• TASK PROMPT: Reproduce the items word for word, starting at the line that contains "Viewport: 329px width, 173px" and continuing through the last line of the items. Leave the pictures out.

• MATERIAL TO PROCESS:
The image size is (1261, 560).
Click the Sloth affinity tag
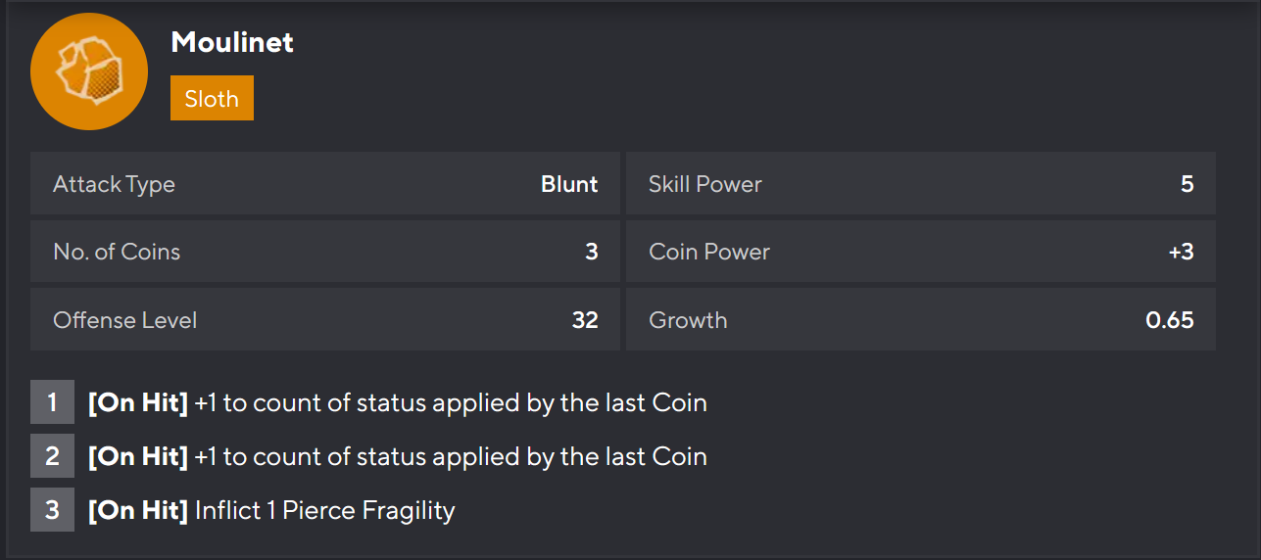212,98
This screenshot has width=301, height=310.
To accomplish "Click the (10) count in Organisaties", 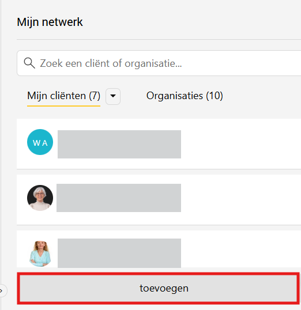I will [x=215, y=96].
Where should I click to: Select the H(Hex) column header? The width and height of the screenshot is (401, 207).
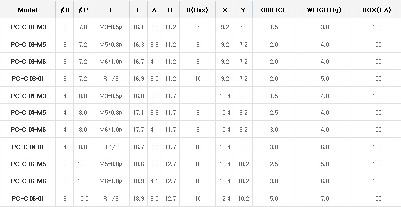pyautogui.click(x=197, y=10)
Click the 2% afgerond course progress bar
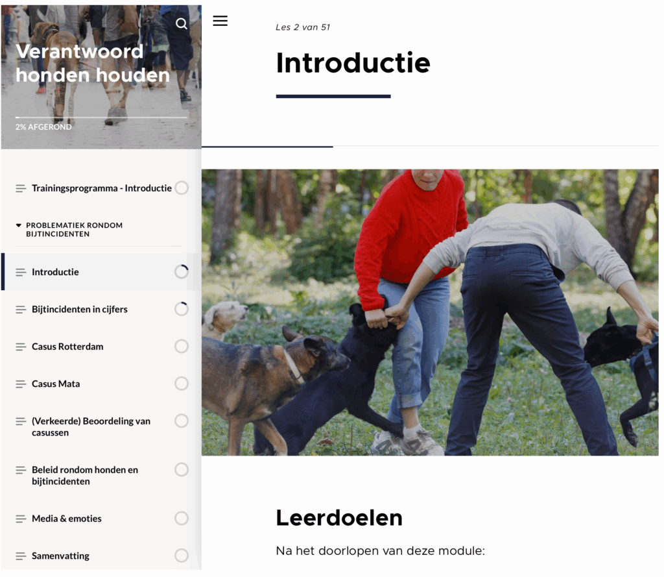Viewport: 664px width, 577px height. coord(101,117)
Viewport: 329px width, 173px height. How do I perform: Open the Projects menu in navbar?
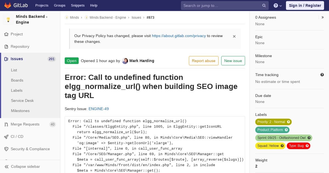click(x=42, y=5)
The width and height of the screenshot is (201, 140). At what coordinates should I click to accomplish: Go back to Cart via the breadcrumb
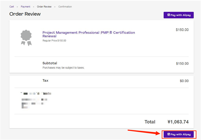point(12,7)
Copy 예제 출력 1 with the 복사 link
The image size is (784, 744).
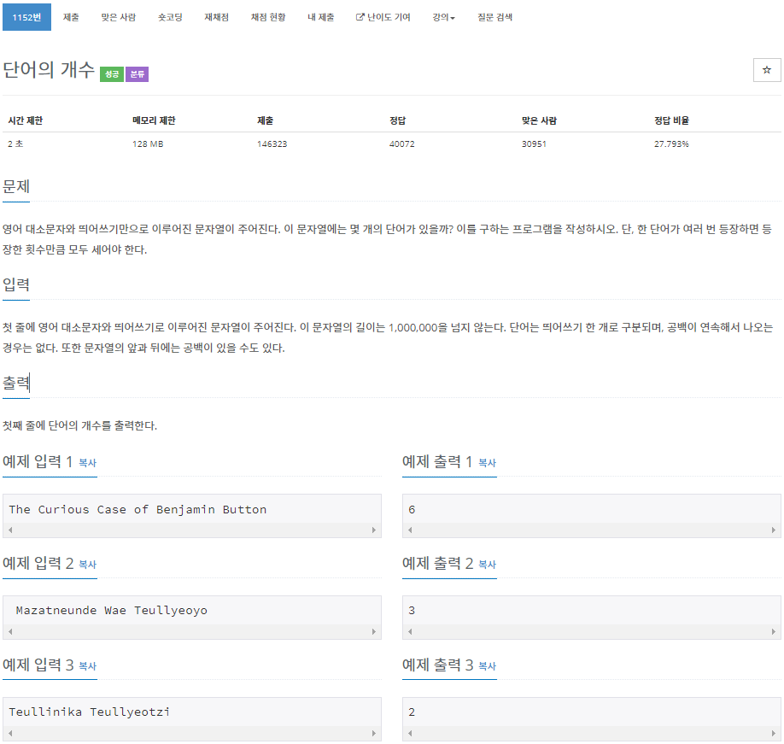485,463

• TASK RESPONSE:
Viewport: 329px width, 173px height. How do I perform: Open the Projects menu in navbar?
click(x=42, y=5)
The width and height of the screenshot is (201, 140). At what coordinates should I click to accomplish: Go back to Cart via the breadcrumb
point(12,7)
Copy 예제 출력 1 with the 복사 link
The image size is (784, 744).
485,463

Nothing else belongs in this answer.